Understand the copyright licences for public performance
Making sure the necessary licensing to comply with copyright statutes before playing any music is necessary. Performing rights organizations (PROs) act as intermediaries between restaurants and songwriters to protect intellectual property and make licensing more cost-effective and convenient.
A SOCAN licence in Canada gives businesses the freedom and flexibility to use virtually any music they use in their businesses or at their public events – legally, ethically, and easily.
What kind of mood was I after?
The dining room
The room had already established a tranquil atmosphere with the plants, water, high ceiling, and skylights, and I wanted the background music to carry on the laid-back ambience it established.
Classical music, such as Pachabel’s Canon, fit the bill along with some light jazz.
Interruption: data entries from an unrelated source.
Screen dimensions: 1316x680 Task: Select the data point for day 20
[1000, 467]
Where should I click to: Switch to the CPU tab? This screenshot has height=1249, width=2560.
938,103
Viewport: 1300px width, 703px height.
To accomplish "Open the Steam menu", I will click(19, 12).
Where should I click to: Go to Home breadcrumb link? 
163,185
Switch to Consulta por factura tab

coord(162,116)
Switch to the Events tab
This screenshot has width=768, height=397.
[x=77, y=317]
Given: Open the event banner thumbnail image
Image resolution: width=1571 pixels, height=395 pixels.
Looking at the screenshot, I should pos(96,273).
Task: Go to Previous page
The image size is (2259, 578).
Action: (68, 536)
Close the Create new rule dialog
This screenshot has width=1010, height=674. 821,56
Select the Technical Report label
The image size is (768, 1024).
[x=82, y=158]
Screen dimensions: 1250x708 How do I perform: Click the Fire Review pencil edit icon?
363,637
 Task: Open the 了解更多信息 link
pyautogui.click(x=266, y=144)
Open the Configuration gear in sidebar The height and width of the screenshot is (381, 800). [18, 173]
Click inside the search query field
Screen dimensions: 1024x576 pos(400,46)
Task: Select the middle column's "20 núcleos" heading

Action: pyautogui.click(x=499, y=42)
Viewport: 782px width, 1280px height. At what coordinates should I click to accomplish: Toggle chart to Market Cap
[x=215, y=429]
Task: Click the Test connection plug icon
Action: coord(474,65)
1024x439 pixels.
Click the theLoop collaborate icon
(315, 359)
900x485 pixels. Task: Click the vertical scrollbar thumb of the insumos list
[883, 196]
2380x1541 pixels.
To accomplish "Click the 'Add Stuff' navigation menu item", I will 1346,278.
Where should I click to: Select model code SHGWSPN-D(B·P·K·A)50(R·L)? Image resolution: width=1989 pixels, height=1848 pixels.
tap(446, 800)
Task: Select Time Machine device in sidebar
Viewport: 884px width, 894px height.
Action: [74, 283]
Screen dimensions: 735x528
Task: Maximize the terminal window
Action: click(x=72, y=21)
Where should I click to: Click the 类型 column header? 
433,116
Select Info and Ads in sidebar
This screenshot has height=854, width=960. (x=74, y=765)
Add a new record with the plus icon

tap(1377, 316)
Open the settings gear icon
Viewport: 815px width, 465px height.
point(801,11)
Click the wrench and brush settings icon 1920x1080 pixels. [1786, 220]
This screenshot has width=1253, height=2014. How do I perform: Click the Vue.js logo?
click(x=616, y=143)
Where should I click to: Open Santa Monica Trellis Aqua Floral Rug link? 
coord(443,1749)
It added to the escapism already alluded to in a previous post.
The bar/lounge required more energy in its music selection. The songs we played from lunch through to early evening had a little more tempo than the dining room but were still conducive to relaxing conversation.
I was fortunate to employ two bartenders – a couple of young brothers from Philadelphia – and I allowed them some free rein to create the music selection for the evening. They played a range that included Walking on The Moon by The Police to songs by Frank Sinatra. They could get carried away at times, but they knew when they had pushed the envelope. Even so, they were classy guys.
The bar’s music selection picked up tempo as the night progressed. As the bar got busier, the music got louder. Although never too loud. We didn’t want our patrons to have to yell at each other while still creating a party atmosphere.
I’m not sure if it was the music, the room, or the staff, but our patrons were generally a bit older and mature. Mission accomplished.
Diane Tell’s “On a Beau” was a perfect song for our bistro that served fresh pasta in a quaint setting. I associated this song with a European cafe.
Music is personal so don’t get carried away
Be cautious with music because it affects all patrons equally. Although it can be a great enhancement, it can also deter from the dining out experience that is being sought.
On a side note, working in a busy restaurant kitchen can be a real buzz and Flight of the Bumblebee is a fitting song to match this setting.